-- DO THIS --
Return the lines from the one with "What do you see at coordinates (56, 21)" to the one with "pyautogui.click(x=201, y=87)", copied exactly.

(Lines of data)
********************
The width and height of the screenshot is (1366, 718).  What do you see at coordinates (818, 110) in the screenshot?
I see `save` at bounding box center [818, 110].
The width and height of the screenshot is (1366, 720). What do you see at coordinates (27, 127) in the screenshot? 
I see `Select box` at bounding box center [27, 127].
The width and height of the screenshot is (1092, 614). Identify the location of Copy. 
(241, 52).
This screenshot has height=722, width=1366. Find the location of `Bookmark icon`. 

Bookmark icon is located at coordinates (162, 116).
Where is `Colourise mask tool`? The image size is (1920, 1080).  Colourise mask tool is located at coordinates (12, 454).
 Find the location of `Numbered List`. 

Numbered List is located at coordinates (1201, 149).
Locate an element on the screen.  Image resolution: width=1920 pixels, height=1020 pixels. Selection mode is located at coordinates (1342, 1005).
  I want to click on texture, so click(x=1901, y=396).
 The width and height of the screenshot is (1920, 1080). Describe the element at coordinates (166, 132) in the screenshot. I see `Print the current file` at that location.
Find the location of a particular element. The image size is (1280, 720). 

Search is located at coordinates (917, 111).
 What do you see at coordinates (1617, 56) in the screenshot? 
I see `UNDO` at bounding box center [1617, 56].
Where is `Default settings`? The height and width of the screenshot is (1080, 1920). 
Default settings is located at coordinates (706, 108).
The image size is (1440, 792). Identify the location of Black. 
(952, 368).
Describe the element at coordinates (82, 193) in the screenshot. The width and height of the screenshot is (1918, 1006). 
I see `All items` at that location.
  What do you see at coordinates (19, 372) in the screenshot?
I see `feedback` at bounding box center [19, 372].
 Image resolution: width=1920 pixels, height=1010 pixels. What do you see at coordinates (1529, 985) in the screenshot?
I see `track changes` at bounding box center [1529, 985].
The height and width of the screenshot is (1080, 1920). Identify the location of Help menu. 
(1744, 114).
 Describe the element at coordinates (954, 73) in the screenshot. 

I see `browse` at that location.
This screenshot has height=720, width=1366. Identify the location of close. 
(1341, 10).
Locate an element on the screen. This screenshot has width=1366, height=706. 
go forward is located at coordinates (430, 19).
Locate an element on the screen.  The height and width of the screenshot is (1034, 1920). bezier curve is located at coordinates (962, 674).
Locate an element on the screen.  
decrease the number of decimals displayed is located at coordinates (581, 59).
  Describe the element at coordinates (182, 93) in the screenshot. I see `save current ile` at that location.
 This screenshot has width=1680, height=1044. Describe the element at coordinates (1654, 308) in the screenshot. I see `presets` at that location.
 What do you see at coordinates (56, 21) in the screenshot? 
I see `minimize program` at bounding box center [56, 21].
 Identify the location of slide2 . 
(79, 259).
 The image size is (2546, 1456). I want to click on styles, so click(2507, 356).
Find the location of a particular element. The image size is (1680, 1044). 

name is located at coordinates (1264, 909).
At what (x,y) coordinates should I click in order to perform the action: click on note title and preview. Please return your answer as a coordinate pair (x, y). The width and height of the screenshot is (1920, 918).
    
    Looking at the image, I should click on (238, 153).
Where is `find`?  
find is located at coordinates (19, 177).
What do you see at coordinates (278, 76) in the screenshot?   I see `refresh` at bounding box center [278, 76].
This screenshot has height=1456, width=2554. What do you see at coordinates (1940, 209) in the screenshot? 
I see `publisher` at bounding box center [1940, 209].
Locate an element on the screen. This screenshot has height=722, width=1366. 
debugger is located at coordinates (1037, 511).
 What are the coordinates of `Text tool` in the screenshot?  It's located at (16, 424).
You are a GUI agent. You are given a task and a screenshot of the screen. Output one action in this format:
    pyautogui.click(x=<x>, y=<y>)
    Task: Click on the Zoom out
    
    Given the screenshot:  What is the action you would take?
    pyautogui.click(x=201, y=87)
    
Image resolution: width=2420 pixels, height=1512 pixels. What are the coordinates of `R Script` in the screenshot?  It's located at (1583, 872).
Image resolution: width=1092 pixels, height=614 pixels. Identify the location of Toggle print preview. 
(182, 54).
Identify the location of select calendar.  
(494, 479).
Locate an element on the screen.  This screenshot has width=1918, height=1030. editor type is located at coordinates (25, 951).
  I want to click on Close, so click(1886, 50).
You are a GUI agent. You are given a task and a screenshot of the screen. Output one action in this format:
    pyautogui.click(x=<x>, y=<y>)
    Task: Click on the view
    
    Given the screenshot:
********************
-- SOLVED EXERCISE --
 What do you see at coordinates (56, 21) in the screenshot? 
I see `minimize program` at bounding box center [56, 21].
 Identify the location of slide2 . 
(79, 259).
 The image size is (2546, 1456). I want to click on styles, so click(2507, 356).
Find the location of a particular element. The image size is (1680, 1044). 

name is located at coordinates (1264, 909).
At what (x,y) coordinates should I click in order to perform the action: click on note title and preview. Please return your answer as a coordinate pair (x, y). The width and height of the screenshot is (1920, 918).
    
    Looking at the image, I should click on (238, 153).
Where is `find`?  
find is located at coordinates (19, 177).
What do you see at coordinates (278, 76) in the screenshot?   I see `refresh` at bounding box center [278, 76].
This screenshot has height=1456, width=2554. What do you see at coordinates (1940, 209) in the screenshot? 
I see `publisher` at bounding box center [1940, 209].
Locate an element on the screen. This screenshot has height=722, width=1366. 
debugger is located at coordinates (1037, 511).
 What are the coordinates of `Text tool` in the screenshot?  It's located at (16, 424).
You are a GUI agent. You are given a task and a screenshot of the screen. Output one action in this format:
    pyautogui.click(x=<x>, y=<y>)
    Task: Click on the Zoom out
    
    Given the screenshot:  What is the action you would take?
    pyautogui.click(x=201, y=87)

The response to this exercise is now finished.